The CCAT-PF can be administered by any member of the oncology team.
During the active treatment phase, caregivers report difficulties in juggling the competing demands of providing emotional and tangible support to patients while meeting the ongoing obligations of home, work, and family. The demands of providing transportation, scheduling and making hospital visits, arranging for home care, and dealing with insurers may be physically and emotionally exhausting for both cancer patients and their caregivers.
Planning the Transition Home
Transitions between care settings are particularly stressful for both cancer patients and their caregivers. The immediate posthospitalization period may be the most precarious for caregivers, filled with mounting concerns about managing patients at home while also attending to their own health. A study involving 518,240 elderly couples enrolled in Medicare found that the hospitalization of a spouse was associated with an increased risk of death for elderly caregivers. The cancer patient usually prefers to be at home, where he or she can resume a sense of normalcy in a familiar and comforting environment.
If the cancer patient is receiving home care, the caregiver is responsible for managing home care professionals, organizing necessary medical and food supplies, managing any medical emergencies that may arise, and generally navigating the health care system. In addition to assuming many of the patient's domestic responsibilities, the family caregiver may have to forgo social activities and work duties to assume the primary caregiver tasks of providing companionship, accompanying the patient to medical appointments, and running personal errands.

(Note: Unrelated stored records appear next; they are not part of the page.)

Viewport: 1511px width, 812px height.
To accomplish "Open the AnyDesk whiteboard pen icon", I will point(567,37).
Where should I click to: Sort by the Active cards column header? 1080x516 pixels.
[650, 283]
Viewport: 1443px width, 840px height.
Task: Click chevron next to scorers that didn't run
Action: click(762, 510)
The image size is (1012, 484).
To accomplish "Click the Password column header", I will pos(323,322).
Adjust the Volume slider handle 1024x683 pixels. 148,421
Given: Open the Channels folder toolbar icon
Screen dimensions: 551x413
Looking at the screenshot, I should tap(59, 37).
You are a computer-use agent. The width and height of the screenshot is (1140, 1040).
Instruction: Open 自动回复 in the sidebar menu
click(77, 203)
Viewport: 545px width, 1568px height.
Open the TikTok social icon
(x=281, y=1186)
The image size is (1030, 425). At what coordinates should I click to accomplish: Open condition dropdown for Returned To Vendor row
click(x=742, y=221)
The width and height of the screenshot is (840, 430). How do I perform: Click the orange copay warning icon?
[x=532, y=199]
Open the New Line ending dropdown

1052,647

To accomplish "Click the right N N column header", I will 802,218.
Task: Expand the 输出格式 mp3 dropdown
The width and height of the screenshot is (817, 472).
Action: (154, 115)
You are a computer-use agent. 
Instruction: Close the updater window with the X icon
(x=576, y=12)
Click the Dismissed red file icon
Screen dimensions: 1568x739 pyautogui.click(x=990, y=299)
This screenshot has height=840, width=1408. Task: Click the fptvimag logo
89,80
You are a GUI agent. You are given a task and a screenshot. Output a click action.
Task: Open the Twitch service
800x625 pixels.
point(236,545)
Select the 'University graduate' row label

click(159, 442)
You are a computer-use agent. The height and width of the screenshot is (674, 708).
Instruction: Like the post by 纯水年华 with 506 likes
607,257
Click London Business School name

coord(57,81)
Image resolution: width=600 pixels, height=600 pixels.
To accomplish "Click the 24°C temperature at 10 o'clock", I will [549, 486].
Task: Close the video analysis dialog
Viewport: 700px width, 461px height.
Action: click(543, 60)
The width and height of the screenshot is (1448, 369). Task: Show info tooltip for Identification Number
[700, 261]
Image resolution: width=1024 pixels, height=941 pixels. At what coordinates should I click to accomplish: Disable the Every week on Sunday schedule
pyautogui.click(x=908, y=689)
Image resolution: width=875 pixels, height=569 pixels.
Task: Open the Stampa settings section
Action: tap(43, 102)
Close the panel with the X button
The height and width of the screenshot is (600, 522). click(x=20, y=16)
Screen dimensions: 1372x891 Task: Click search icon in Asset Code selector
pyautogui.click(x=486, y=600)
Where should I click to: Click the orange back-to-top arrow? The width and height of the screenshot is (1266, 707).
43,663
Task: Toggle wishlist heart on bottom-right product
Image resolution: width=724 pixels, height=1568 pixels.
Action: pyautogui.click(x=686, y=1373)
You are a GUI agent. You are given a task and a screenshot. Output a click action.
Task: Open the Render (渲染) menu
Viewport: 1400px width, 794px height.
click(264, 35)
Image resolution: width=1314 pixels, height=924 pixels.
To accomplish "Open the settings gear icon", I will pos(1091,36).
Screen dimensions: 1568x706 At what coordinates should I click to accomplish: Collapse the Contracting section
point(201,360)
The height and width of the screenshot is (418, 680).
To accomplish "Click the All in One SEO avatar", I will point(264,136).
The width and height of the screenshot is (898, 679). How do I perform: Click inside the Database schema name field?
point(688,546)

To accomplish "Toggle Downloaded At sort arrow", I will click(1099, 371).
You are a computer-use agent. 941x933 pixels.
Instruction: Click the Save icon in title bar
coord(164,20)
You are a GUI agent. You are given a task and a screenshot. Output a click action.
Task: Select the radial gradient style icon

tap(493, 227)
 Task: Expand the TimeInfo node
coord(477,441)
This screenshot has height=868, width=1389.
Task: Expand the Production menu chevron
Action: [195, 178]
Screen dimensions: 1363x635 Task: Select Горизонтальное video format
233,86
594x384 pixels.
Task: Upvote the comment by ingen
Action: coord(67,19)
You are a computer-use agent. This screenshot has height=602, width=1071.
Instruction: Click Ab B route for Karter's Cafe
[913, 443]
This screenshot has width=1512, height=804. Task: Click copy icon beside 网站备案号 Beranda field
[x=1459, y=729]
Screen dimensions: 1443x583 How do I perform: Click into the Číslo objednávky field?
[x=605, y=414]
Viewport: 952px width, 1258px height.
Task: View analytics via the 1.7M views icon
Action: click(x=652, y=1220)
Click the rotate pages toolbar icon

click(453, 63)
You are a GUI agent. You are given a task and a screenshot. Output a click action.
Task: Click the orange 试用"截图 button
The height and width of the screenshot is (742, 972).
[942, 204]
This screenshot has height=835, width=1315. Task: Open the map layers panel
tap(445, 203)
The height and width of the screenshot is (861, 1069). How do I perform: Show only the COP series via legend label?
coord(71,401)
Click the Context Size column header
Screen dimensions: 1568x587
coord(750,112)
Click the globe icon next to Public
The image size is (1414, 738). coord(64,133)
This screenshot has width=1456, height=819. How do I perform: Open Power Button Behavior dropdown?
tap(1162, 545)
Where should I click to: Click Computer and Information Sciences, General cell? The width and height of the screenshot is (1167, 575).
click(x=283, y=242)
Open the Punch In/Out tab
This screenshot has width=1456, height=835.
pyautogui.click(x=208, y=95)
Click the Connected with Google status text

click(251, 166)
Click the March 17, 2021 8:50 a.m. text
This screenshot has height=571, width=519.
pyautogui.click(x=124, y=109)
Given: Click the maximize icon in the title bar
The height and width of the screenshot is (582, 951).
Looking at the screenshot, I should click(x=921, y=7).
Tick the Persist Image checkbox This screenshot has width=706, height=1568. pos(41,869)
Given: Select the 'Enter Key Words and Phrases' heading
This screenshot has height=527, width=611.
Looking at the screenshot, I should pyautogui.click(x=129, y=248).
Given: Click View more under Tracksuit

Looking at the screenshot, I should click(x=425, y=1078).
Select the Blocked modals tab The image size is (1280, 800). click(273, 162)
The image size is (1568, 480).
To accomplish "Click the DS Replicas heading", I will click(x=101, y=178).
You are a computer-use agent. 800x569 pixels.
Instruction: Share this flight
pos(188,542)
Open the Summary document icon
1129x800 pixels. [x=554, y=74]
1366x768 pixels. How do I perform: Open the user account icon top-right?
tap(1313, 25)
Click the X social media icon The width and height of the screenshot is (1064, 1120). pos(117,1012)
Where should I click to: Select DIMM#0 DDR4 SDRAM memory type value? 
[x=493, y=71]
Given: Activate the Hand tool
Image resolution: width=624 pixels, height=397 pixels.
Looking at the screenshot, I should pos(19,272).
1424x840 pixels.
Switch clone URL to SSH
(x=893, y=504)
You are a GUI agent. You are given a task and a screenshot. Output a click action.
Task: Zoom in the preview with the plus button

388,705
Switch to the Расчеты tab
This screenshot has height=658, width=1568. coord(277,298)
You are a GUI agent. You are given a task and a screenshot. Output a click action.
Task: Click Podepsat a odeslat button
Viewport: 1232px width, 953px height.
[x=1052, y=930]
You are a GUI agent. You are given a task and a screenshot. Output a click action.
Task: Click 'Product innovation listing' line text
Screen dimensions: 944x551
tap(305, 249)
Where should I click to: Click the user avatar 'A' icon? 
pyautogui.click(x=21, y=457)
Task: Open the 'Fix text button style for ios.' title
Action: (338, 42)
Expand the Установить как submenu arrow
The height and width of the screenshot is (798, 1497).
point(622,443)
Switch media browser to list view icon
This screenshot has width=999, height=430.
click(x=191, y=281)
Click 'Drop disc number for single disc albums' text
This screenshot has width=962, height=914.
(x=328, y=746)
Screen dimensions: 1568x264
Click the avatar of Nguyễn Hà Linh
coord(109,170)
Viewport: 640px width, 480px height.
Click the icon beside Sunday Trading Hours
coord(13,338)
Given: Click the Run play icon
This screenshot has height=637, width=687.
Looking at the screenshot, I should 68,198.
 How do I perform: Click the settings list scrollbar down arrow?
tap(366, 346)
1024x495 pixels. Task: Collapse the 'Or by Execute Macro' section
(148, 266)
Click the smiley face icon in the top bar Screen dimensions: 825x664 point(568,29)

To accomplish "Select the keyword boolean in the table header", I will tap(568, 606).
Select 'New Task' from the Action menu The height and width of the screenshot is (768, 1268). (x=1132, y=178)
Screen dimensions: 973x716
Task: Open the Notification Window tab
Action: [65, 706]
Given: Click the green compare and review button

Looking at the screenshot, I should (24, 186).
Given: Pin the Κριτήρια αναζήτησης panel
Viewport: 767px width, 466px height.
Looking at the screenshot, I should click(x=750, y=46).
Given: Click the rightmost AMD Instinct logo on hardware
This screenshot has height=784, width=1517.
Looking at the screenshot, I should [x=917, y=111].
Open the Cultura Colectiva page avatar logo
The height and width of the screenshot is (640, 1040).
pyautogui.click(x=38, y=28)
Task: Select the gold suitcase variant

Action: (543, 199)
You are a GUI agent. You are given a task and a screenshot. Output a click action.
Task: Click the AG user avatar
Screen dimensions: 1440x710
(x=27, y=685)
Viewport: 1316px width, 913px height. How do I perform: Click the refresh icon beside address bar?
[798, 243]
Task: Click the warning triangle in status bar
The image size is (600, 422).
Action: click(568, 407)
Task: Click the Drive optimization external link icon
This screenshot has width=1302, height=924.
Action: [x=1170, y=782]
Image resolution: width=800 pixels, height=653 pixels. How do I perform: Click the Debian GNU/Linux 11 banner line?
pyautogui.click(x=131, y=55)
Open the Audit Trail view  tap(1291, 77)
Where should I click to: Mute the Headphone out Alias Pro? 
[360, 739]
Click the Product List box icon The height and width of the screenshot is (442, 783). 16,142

Surviving Beyond Treatment
Persistent psychological distress and role adjustment problems experienced by caregivers have been reported up to a year after patients have completed treatment for cancer, with levels of distress far higher than those found in healthy controls.[14,15] Much of this distress is attributed to elevated fears of recurrence and sexual difficulties.[16,17] At 2 years postdiagnosis, however, studies do not indicate long-term psychological distress.[18,19,20]
Generally speaking, factors that may predict a caregiver's poor adjustment over the long term include the following:
- Strain in the relationship between caregiver and patient.[18,19]
- Negative communication patterns between caregiver and patient.
- Less social support.
- Role overload.
End of Life
Caregiver quality of life has been found to be influenced by the cancer patient's stage of illness and goals of care. Caregivers of patients at the end of life have been shown to have significantly lower quality-of-life scores and health scores than do caregivers of patients who are in active/curative treatment.[23,24]
The physical and emotional demands of caregiving reach their peak as the disease progresses to the terminal phase. The period during which patients enter hospice is often characterized by profound unrest and intense strain. In the context of recurrent illness, terminal illness, or the dying process, the caregiver must meet a new set of challenges in dealing with increasing functional limitations, increasing dependence of the patient, and greater symptom burden.[25,26] If treatment is prolonged, the capacity of caregivers to meet the daily needs of patients is severely strained.